Job: Can you extract, word for word, the part of the blog post about a mother's passing that opens with "She gets up, walks" and closes with "door behind her."?

Given passage:
++++
Although I was very saddened by her passing and missed her dearly, I also understood that because of her declining health, if she had lived – the quality of life in her remaining years would not have been great. True to character, she exited stage left when the show was as good as over. And I think this helped me accept her death fairly quickly.

In terms of our relationship at the time of her passing, we were in pretty good shape. Now, if she had died three months earlier, I would NOT be able say that! We’d had one heck of a blow-out (over a birthday card, of all things…or lack thereof, rather). Thankfully, we’d worked our way through that little incident 😊

In this particular blog – the first of the spring 2020 Mothering Matters blog series – I wanted to share with you a wonderful experience I had recently, writing a scene in a screenplay. Through our memories and imagination, I think we have a tremendous capacity to connect with people we have loved, but who have passed on. Click To Tweet

Despite the difficult subject matter, I absolutely loved writing this scene. I swear I could feel my Mom, there in my imagination, as I wrote the dialogue:

Please click here to read the The Sword & the Stone scene from “The Pooh Stone” script (I am “Alex”).

But here’s the weird thing: that is NOT how that conversation unfolded in real life!

This version (excerpt from “A Widow’s Awakening”) is much closer to how it actually went down:

After tea, I head into my bedroom to start some serious grieving. I’m curled up in the fetal position, with Sasha at the foot of my bed, when my mom comes in the room.

She sits beside Sasha and squeezes my foot. “Oh, Bigoo…”

This is the long-form version of my nickname.

“I just came up to tell you that I’m going home,” she says. “But I don’t have to.”

“No mom, that’s OK.”

“I can stay overnight. Your brother is staying over — but I can too, if you like.”

I still haven’t uncurled myself from the ball I’m in. “Nah, I’m fine.”

She gets up, walks over and touches my cheek with the back of her hand. “I love you very much. I’m so sorry you have to go through this.”

My tears spill over my nose onto the pillow. “I know.”

“I’ll help you any way I can, OK?”

“I’m gonna be all right, mom…some day.”

She leans over and kisses me then walks out, softly shutting the door behind her.
++++
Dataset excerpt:
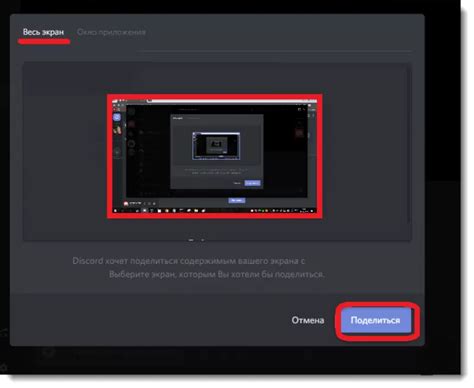Click the user avatar at preview's bottom left
474x388 pixels.
[126, 203]
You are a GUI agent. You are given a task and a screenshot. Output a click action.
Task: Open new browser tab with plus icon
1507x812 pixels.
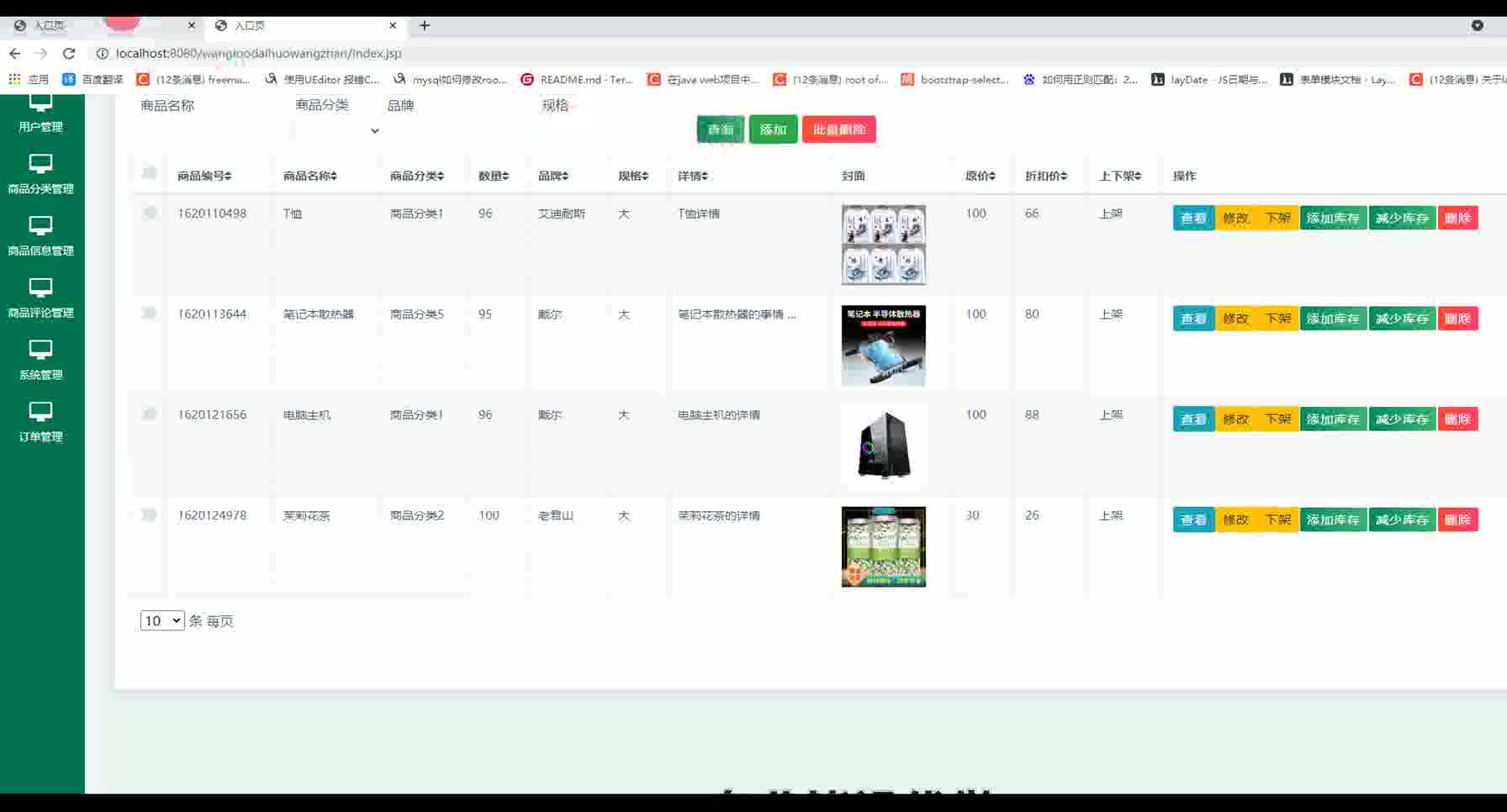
++++
Reply:
She gets up, walks over and touches my cheek with the back of her hand. “I love you very much. I’m so sorry you have to go through this.”

My tears spill over my nose onto the pillow. “I know.”

“I’ll help you any way I can, OK?”

“I’m gonna be all right, mom…some day.”

She leans over and kisses me then walks out, softly shutting the door behind her.